I doubt you've ever heard of Howard Silverblatt.
Mr. Silverblatt is a senior analyst at Standard and Poor's. He covers a lot of topics when it comes to his work at S&P, but what's made him a hotfor reporters (and why I like to keep tabs on him) is his knowledge of dividends of S&P 500 components.
His position offers access to the raw data behind payments, and he compiles this information so we can know how many dividend cuts or increases S&P companies have announced and how much total cash that means for investors. In addition, he regularly gives forecasts on where dividend payments are headed. Given his background and unrivaled access, I always think his view is worth a listen.
Fortunately, the current news for income investors is good -- 402 members of the S&P 500 are now making payouts to shareholders, with payments expected to hit a record $275 billion this year.
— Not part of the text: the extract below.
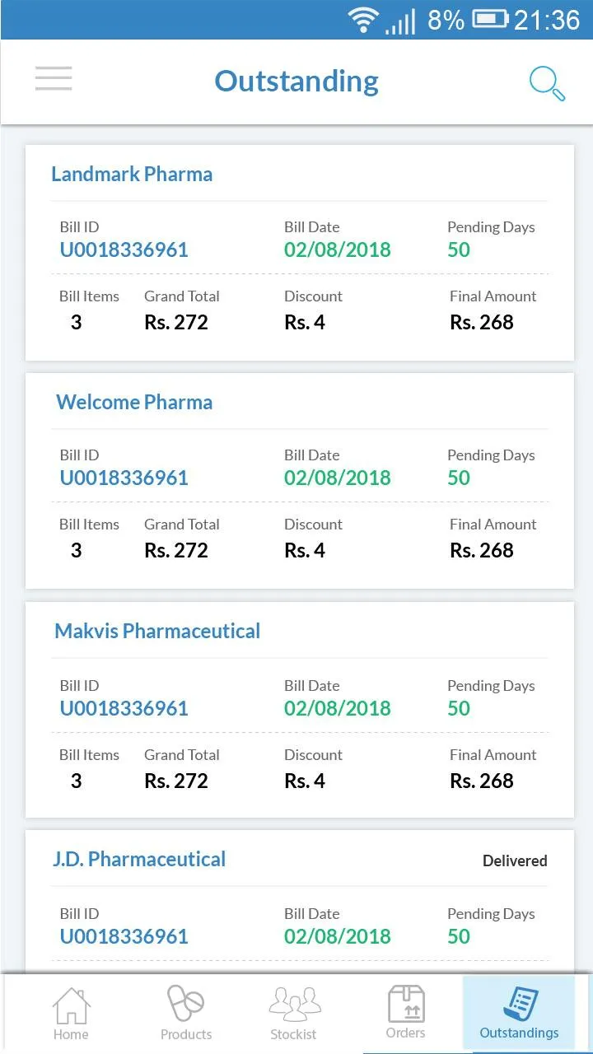The image size is (593, 1054).
Task: Tap Landmark Pharma's Bill ID U0018336961
Action: click(x=124, y=250)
But serious risk lies ahead.
As Silverblatt was recently quoted in a blog post on MarketWatch:
"Under current legislation, taxes on dividends to individuals will almost triple in 2013, rising to 43.4% from 15%. From a planning perspective, this will force corporations to reexamine their return to shareholders policy, potentially pulling back on dividend increases and increasing share buybacks. From an individual investor’s prospective, the risk-return ratio shifts significantly since you would now be keeping less than 57 cents on the dollar compared to the current 85 cents."
Nearly 140 S&P companies have increased or initiated payments so far in 2010 -- with only two decreases (last year there were a total of 78).
So what's the bright side?
Well, you may not realize it, but corporate America is currently sitting on its biggest pile of cash in history. Companies in the S&P held $1.2 Trillion in cash reserves in Q4 2001, according to a recent estimate by Moody's -- a 9.1% increase over the year-ago figure. (For reference, that amount of cash is higher than the GDP of South Korea.)
There's no doubt these companies will hang on to a lot of that money, but eventually some of it will find its way to investors in the form of share buybacks and more dividend increases.
Dividend Increases Are Only One Side of the Story
As income investors, however, we all know our total returns don't just rely on increasing dividends. We also take into account the of our capital. Dividends can rise sharply, but it means nothing if the value of our holdings falls.
With the market up sharply past few months, many are uncertain how long the rally can last, given the many potential threats that lie ahead. So ensuring the safety of investments looks more important than ever. That's why, despite Silverblatt's uncertain outlook for dividend taxess, I think the time may have come to rotate away from speculative plays to more "boring" high-yield investments.
Risks to Consider: Concerns about a weak global recovery amid austerity programs in Europe, a tightening economy in China and continued high unemployment in the United States continue to weigh on the market. If it becomes clear after the November presidential election that the "fiscal cliff" problem isn't solved -- or that a dividend taxe hike is part of the "solution," then all of these factors could send the market markedly lower, including safer income investments.
Action to Take --> With the economy still not robust, I think now's a good time to be playing "defense." I'd suggest the same to you. (Just to be clear, I'm not saying that we're sure to see a prolonged downturn. Instead, I simply think it's a good time to start looking toward more defensive stocks.)
I tell my High-Yield Investing readers to start by looking for stocks that have a long history of steady or rising dividend payments, as they tend to hold up better in down markets (as a bonus, look for companies with a large cash stockpile). "Non-cyclical" income stocks -- those backed by companies that don't rely on the momentum of the broader economy -- may be a good place to look.